▸ SOURCE:
I generally agree with Aron's answer.

Depending on the modeling software you use, the matrix notation $Ax = b$ may be more or less convenient than sigma notation. For instance, with the C++ interfaces to CPLEX, CLP, CBC, and the Open Solver Interface (OSI), the linear algebra notation is definitely easier to work with, since the interfaces specifically ask you to set up the problem in (more or less) the form of $Ax = b$ (these interfaces are slightly more flexible).

However, some software packages treat defining a linear program as a more declarative process. Examples include GAMS, and the Python packages PuLP and Coopr. These packages focus on making the process of defining the LP look much more like the summation (or sigma) notation used in many problems. It is, of course, possible to force a problem coded in one of these packages to look like $Ax = b$, but it's nice not to have to resort to that notation if you find it cumbersome. Furthermore, these packages are not set up as standalone solvers, and thus are much more likely to have interfaces to multiple solvers, allowing for increased flexibility in implementation (since solvers vary in speed) and distribution (not everyone has licenses for closed-source solvers).

For these reasons, I'd recommend, in decreasing order of preference:

  • PuLP because it's easy-to-use, lightweight, open source, and in Python
  • Coopr because it's open source and in Python (but more flexible than PuLP)
  • OSI because it's open source, and is an interface to multiple (mixed-integer) linear programming solvers, but it requires that you work in a compiled language (C++), which is a usability drawback only necessary for large-scale problems where PuLP and Coopr might run out of memory or take too long
  • GAMS because it's easy-to-use, and uses math-like notation, but is closed-source and the trial version can only solve smaller LPs

It took me only about a day or so to learn enough about PuLP to solve small research-scale problems. It took me a couple weeks to get the hang of OSI for research, because compiled languages require more time for development; first, there was the issue of installation, then making sure that I could compile the example files and set up Makefiles correctly, and finally, programs written in C++ are generally a few times longer than programs written in Python to accomplish the same task.

(Records)
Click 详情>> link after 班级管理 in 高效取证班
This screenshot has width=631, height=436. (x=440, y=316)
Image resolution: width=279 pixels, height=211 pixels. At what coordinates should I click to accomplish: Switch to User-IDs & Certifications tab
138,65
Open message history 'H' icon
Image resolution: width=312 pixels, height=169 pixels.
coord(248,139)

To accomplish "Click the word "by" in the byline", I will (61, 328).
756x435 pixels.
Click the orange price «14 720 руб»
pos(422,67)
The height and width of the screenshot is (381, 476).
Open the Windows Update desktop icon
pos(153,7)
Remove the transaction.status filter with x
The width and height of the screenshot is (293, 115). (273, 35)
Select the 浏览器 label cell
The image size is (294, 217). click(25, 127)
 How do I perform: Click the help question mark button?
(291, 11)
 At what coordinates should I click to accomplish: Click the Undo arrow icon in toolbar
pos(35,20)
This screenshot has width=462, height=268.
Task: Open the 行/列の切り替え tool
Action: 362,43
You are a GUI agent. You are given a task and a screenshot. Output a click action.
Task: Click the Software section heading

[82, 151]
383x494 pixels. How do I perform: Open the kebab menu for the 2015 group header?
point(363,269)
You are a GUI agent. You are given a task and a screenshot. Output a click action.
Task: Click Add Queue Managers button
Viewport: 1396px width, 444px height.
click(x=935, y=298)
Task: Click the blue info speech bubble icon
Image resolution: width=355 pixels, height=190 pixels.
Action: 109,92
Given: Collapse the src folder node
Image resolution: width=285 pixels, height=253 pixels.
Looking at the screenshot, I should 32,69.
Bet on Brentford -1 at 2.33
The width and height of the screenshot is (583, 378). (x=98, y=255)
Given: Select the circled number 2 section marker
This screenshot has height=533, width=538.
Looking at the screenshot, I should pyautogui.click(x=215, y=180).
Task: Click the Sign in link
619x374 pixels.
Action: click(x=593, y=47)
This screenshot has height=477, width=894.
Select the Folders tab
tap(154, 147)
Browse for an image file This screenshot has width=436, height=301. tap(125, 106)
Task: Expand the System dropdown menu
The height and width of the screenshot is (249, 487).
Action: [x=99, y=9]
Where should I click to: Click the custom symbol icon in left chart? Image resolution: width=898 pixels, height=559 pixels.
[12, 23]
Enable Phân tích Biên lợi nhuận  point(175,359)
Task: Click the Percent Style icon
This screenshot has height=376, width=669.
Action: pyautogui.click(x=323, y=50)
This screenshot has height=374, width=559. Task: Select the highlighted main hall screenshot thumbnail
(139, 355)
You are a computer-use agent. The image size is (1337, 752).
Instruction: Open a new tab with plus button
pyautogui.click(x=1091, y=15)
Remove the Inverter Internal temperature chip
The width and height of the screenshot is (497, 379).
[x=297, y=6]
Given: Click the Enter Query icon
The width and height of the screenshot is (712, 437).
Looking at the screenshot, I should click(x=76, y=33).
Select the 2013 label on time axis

▸ TASKS FOR THIS EXERCISE:
**A.** Translate this sentence from the linear programming post into Spanish: "It took me only about a day or so to learn enough about PuLP to solve small research-scale problems."
**B.** Write out everything in the linear programming post from "For these reasons, I'd" down to "flexible than PuLP)", renaming "Coopr" to "Pyomo".

▸ ANSWERS FOR THE TASKS:
**A.** Me tomó solo alrededor de un día más o menos aprender lo suficiente sobre PuLP para resolver problemas pequeños a escala de investigación.

**B.**
For these reasons, I'd recommend, in decreasing order of preference:

  • PuLP because it's easy-to-use, lightweight, open source, and in Python
  • Pyomo because it's open source and in Python (but more flexible than PuLP)